Render the lines below as a Markdown table with the columns "No." and "Line", numbering each row and omitting blank lines.

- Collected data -
┏━━
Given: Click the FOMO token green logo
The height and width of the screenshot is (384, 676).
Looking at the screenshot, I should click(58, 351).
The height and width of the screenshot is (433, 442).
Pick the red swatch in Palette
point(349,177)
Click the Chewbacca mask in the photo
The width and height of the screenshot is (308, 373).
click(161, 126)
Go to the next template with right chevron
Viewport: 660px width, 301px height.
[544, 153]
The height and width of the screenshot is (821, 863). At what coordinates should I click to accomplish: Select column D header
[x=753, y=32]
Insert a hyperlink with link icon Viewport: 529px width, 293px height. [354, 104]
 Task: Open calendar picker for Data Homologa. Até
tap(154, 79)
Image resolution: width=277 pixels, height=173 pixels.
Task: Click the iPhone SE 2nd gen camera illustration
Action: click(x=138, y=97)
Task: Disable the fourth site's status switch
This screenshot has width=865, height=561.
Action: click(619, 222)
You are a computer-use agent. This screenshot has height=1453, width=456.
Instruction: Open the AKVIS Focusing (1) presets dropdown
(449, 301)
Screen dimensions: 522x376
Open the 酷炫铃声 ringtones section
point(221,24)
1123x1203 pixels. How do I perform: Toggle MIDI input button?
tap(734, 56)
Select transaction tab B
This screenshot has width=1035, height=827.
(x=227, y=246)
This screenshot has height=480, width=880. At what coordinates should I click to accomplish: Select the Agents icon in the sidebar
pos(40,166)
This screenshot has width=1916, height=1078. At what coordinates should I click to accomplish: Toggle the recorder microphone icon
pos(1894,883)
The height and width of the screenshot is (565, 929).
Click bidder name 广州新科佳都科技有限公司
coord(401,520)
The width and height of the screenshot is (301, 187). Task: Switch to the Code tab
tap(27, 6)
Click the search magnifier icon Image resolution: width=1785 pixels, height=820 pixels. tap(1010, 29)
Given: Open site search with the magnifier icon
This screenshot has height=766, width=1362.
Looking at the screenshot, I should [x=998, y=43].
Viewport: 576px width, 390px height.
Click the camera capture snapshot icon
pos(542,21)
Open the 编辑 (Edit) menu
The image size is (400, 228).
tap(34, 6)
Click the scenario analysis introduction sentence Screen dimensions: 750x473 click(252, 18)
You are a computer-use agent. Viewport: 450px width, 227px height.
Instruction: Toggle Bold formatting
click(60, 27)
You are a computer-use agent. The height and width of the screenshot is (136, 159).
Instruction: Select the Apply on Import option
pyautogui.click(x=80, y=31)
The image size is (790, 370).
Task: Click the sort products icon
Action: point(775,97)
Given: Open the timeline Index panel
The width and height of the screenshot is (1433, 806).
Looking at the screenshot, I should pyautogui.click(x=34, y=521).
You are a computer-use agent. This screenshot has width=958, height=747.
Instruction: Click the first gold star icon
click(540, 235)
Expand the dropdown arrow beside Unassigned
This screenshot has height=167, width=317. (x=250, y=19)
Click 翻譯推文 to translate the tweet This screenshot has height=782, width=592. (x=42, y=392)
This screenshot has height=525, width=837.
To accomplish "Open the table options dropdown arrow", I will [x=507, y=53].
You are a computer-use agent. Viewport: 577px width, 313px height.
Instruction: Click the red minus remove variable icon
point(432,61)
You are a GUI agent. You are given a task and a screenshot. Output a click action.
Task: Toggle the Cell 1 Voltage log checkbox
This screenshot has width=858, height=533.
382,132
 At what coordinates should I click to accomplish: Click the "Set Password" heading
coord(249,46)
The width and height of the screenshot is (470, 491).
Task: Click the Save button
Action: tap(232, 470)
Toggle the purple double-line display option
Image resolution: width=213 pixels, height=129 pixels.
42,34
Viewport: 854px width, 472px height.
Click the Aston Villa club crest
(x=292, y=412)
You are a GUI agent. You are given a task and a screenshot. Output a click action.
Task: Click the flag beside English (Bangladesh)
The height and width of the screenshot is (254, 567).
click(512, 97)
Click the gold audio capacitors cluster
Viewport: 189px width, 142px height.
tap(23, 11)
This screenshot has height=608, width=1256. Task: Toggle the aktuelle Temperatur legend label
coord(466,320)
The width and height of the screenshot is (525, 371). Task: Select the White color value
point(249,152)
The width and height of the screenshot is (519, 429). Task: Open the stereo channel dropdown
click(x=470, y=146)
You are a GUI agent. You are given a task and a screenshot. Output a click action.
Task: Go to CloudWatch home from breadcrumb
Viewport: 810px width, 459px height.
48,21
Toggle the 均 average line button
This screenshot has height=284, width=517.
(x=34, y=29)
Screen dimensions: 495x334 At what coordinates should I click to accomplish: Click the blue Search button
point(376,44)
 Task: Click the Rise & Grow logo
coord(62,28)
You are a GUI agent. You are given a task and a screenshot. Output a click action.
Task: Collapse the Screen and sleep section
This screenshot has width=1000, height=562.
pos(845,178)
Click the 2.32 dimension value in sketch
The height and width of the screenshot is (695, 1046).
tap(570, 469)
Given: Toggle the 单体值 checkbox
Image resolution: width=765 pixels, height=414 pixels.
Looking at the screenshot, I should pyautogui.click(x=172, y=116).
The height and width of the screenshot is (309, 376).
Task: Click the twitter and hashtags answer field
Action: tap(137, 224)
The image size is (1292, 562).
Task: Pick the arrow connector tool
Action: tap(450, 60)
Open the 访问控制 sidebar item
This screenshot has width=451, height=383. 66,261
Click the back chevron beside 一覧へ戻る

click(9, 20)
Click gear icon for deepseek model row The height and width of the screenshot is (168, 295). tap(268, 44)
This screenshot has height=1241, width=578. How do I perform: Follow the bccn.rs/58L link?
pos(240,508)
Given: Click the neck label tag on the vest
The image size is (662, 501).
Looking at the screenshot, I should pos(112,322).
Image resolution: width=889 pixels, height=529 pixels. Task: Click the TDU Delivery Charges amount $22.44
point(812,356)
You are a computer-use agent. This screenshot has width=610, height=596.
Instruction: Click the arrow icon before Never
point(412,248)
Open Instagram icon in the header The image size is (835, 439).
┗━━
- Output for this exercise -
| No. | Line |
|---|---|
| 1 | Given: Click the FOMO token green logo |
| 2 | The height and width of the screenshot is (384, 676). |
| 3 | Looking at the screenshot, I should click(58, 351). |
| 4 | The height and width of the screenshot is (433, 442). |
| 5 | Pick the red swatch in Palette |
| 6 | point(349,177) |
| 7 | Click the Chewbacca mask in the photo |
| 8 | The width and height of the screenshot is (308, 373). |
| 9 | click(161, 126) |
| 10 | Go to the next template with right chevron |
| 11 | Viewport: 660px width, 301px height. |
| 12 | [544, 153] |
| 13 | The height and width of the screenshot is (821, 863). At what coordinates should I click to accomplish: Select column D header |
| 14 | [x=753, y=32] |
| 15 | Insert a hyperlink with link icon Viewport: 529px width, 293px height. [354, 104] |
| 16 |  Task: Open calendar picker for Data Homologa. Até |
| 17 | tap(154, 79) |
| 18 | Image resolution: width=277 pixels, height=173 pixels. |
| 19 | Task: Click the iPhone SE 2nd gen camera illustration |
| 20 | Action: click(x=138, y=97) |
| 21 | Task: Disable the fourth site's status switch |
| 22 | This screenshot has width=865, height=561. |
| 23 | Action: click(619, 222) |
| 24 | You are a computer-use agent. This screenshot has height=1453, width=456. |
| 25 | Instruction: Open the AKVIS Focusing (1) presets dropdown |
| 26 | (449, 301) |
| 27 | Screen dimensions: 522x376 |
| 28 | Open the 酷炫铃声 ringtones section |
| 29 | point(221,24) |
| 30 | 1123x1203 pixels. How do I perform: Toggle MIDI input button? |
| 31 | tap(734, 56) |
| 32 | Select transaction tab B |
| 33 | This screenshot has width=1035, height=827. |
| 34 | (x=227, y=246) |
| 35 | This screenshot has height=480, width=880. At what coordinates should I click to accomplish: Select the Agents icon in the sidebar |
| 36 | pos(40,166) |
| 37 | This screenshot has width=1916, height=1078. At what coordinates should I click to accomplish: Toggle the recorder microphone icon |
| 38 | pos(1894,883) |
| 39 | The height and width of the screenshot is (565, 929). |
| 40 | Click bidder name 广州新科佳都科技有限公司 |
| 41 | coord(401,520) |
| 42 | The width and height of the screenshot is (301, 187). Task: Switch to the Code tab |
| 43 | tap(27, 6) |
| 44 | Click the search magnifier icon Image resolution: width=1785 pixels, height=820 pixels. tap(1010, 29) |
| 45 | Given: Open site search with the magnifier icon |
| 46 | This screenshot has height=766, width=1362. |
| 47 | Looking at the screenshot, I should [x=998, y=43]. |
| 48 | Viewport: 576px width, 390px height. |
| 49 | Click the camera capture snapshot icon |
| 50 | pos(542,21) |
| 51 | Open the 编辑 (Edit) menu |
| 52 | The image size is (400, 228). |
| 53 | tap(34, 6) |
| 54 | Click the scenario analysis introduction sentence Screen dimensions: 750x473 click(252, 18) |
| 55 | You are a computer-use agent. Viewport: 450px width, 227px height. |
| 56 | Instruction: Toggle Bold formatting |
| 57 | click(60, 27) |
| 58 | You are a computer-use agent. The height and width of the screenshot is (136, 159). |
| 59 | Instruction: Select the Apply on Import option |
| 60 | pyautogui.click(x=80, y=31) |
| 61 | The image size is (790, 370). |
| 62 | Task: Click the sort products icon |
| 63 | Action: point(775,97) |
| 64 | Given: Open the timeline Index panel |
| 65 | The width and height of the screenshot is (1433, 806). |
| 66 | Looking at the screenshot, I should pyautogui.click(x=34, y=521). |
| 67 | You are a computer-use agent. This screenshot has width=958, height=747. |
| 68 | Instruction: Click the first gold star icon |
| 69 | click(540, 235) |
| 70 | Expand the dropdown arrow beside Unassigned |
| 71 | This screenshot has height=167, width=317. (x=250, y=19) |
| 72 | Click 翻譯推文 to translate the tweet This screenshot has height=782, width=592. (x=42, y=392) |
| 73 | This screenshot has height=525, width=837. |
| 74 | To accomplish "Open the table options dropdown arrow", I will [x=507, y=53]. |
| 75 | You are a computer-use agent. Viewport: 577px width, 313px height. |
| 76 | Instruction: Click the red minus remove variable icon |
| 77 | point(432,61) |
| 78 | You are a GUI agent. You are given a task and a screenshot. Output a click action. |
| 79 | Task: Toggle the Cell 1 Voltage log checkbox |
| 80 | This screenshot has width=858, height=533. |
| 81 | 382,132 |
| 82 |  At what coordinates should I click to accomplish: Click the "Set Password" heading |
| 83 | coord(249,46) |
| 84 | The width and height of the screenshot is (470, 491). |
| 85 | Task: Click the Save button |
| 86 | Action: tap(232, 470) |
| 87 | Toggle the purple double-line display option |
| 88 | Image resolution: width=213 pixels, height=129 pixels. |
| 89 | 42,34 |
| 90 | Viewport: 854px width, 472px height. |
| 91 | Click the Aston Villa club crest |
| 92 | (x=292, y=412) |
| 93 | You are a GUI agent. You are given a task and a screenshot. Output a click action. |
| 94 | Task: Click the flag beside English (Bangladesh) |
| 95 | The height and width of the screenshot is (254, 567). |
| 96 | click(512, 97) |
| 97 | Click the gold audio capacitors cluster |
| 98 | Viewport: 189px width, 142px height. |
| 99 | tap(23, 11) |
| 100 | This screenshot has height=608, width=1256. Task: Toggle the aktuelle Temperatur legend label |
| 101 | coord(466,320) |
| 102 | The width and height of the screenshot is (525, 371). Task: Select the White color value |
| 103 | point(249,152) |
| 104 | The width and height of the screenshot is (519, 429). Task: Open the stereo channel dropdown |
| 105 | click(x=470, y=146) |
| 106 | You are a GUI agent. You are given a task and a screenshot. Output a click action. |
| 107 | Task: Go to CloudWatch home from breadcrumb |
| 108 | Viewport: 810px width, 459px height. |
| 109 | 48,21 |
| 110 | Toggle the 均 average line button |
| 111 | This screenshot has height=284, width=517. |
| 112 | (x=34, y=29) |
| 113 | Screen dimensions: 495x334 At what coordinates should I click to accomplish: Click the blue Search button |
| 114 | point(376,44) |
| 115 |  Task: Click the Rise & Grow logo |
| 116 | coord(62,28) |
| 117 | You are a GUI agent. You are given a task and a screenshot. Output a click action. |
| 118 | Task: Collapse the Screen and sleep section |
| 119 | This screenshot has width=1000, height=562. |
| 120 | pos(845,178) |
| 121 | Click the 2.32 dimension value in sketch |
| 122 | The height and width of the screenshot is (695, 1046). |
| 123 | tap(570, 469) |
| 124 | Given: Toggle the 单体值 checkbox |
| 125 | Image resolution: width=765 pixels, height=414 pixels. |
| 126 | Looking at the screenshot, I should pyautogui.click(x=172, y=116). |
| 127 | The height and width of the screenshot is (309, 376). |
| 128 | Task: Click the twitter and hashtags answer field |
| 129 | Action: tap(137, 224) |
| 130 | The image size is (1292, 562). |
| 131 | Task: Pick the arrow connector tool |
| 132 | Action: tap(450, 60) |
| 133 | Open the 访问控制 sidebar item |
| 134 | This screenshot has width=451, height=383. 66,261 |
| 135 | Click the back chevron beside 一覧へ戻る |
| 136 | click(9, 20) |
| 137 | Click gear icon for deepseek model row The height and width of the screenshot is (168, 295). tap(268, 44) |
| 138 | This screenshot has height=1241, width=578. How do I perform: Follow the bccn.rs/58L link? |
| 139 | pos(240,508) |
| 140 | Given: Click the neck label tag on the vest |
| 141 | The image size is (662, 501). |
| 142 | Looking at the screenshot, I should pos(112,322). |
| 143 | Image resolution: width=889 pixels, height=529 pixels. Task: Click the TDU Delivery Charges amount $22.44 |
| 144 | point(812,356) |
| 145 | You are a computer-use agent. This screenshot has width=610, height=596. |
| 146 | Instruction: Click the arrow icon before Never |
| 147 | point(412,248) |
| 148 | Open Instagram icon in the header The image size is (835, 439). |